At an hour of the morning when we're accustomed to having our choice of seating, we found three empty tables at Fina's Kitchen; and two of them were unready for new occupants. The parking lot, too, was all but full, with new arrivals having to wait for a car to vacate a spot. Clearly something draws people to Fina's Kitchen, something not observed on previous visits.
Last city inspection: January 2011
12 demerits

It's not the food. The food is merely ordinary, run-of-the-mill Tex-Mex from chips to check. The salsa looks, smells and tastes like Pace Medium straight from the bottle — not bad stuff, if you're dining in Lansing or Memphis, but in this town we rightly expect more artistry than that. The chips were on the thick side, not at all greasy but not at all hot, as though they, too, were out of a vendor's pack. Again, they weren't bad, but they weren't what we expect around here.

The coffee was good; the tortillas, both corn and flour, were, too, but there was nothing the slightest bit exceptional about them. The machacado was tasty but had an odd pablum-like texture, as though the meat had been finely chopped instead of properly shredded. The mélange of egg and vegetables was nicely prepared, keeping the overall product from being thoroughly uninteresting. The chilaquiles, though, were not saved from that fate. They lacked the exquisite characteristics that long ago made the dish my favourite. There was no cheese, for one thing, and too many warmed-over tortilla chips, of the same variety that had been served us while we waited for our food. The picadillo taco filling looked good, with nice chunks of potato and some tomato mixed in, but there seems to have been no seasoning applied. It was just ground beef. Likewise, the beef fajita filling: the right meat was there, in adequate quantity, and grilled to a pretty good degree of done-ness, just missing that hint of crunchy edge that makes a fajita special. But there seemed to be no seasoning. It was bland.
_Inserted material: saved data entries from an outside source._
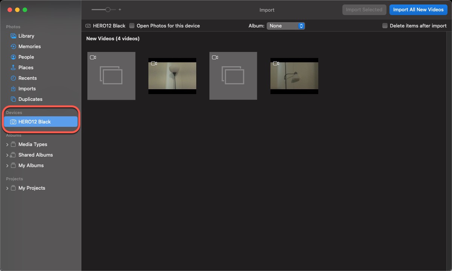
Task: Click the Import Selected button
Action: point(364,10)
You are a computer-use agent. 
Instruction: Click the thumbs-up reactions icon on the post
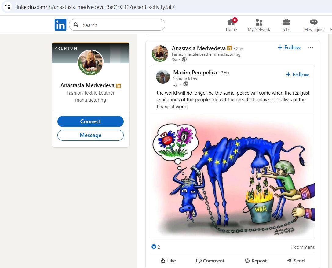pos(154,247)
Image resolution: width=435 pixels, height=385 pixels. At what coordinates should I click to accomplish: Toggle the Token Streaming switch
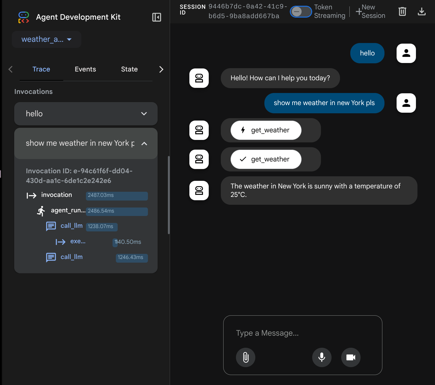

For a place as busy as Fina's, it's a testament to the competence of the staff that they get by with only two waitresses, and one busgirl. I thought surely a place like this would have to have at least one more waiter, but no, their staffing plan calls for just the two overworked women we saw this morning. They did all they could to keep the customers happy, and did a fine job of it, but we still ended up waiting nearly 20 minutes for our orders. If you're going to skimp on floor help, it'd make sense to skimp on kitchen help, too, and orders emerge from Fina's kitchen at a pace attuned to the excessive demands on the waitresses. Maybe the management spent so much on its admittedly attractive dining room that it can't afford to hire that third waiter that their business seems to demand. I don't know what their thought process is, I'm just guessing based on first observation.

Or maybe it's because Fina's prices are low. A machacado taco, which will run me $1.80 on average, is only $1.45 at Fina's; a chilaquile taco, also normally around $1.80, is $1.50 here. Coffee service is slightly below average cost, too. Pennies, yes, but it adds up. Being the miserly curmudgeon that I am, I'd have to say that if I were to go back to Fina's Kitchen, it'd be because their prices are about 20% below the local norm; and as long as the food's reasonably good (which it is), that's what I consider a bargain.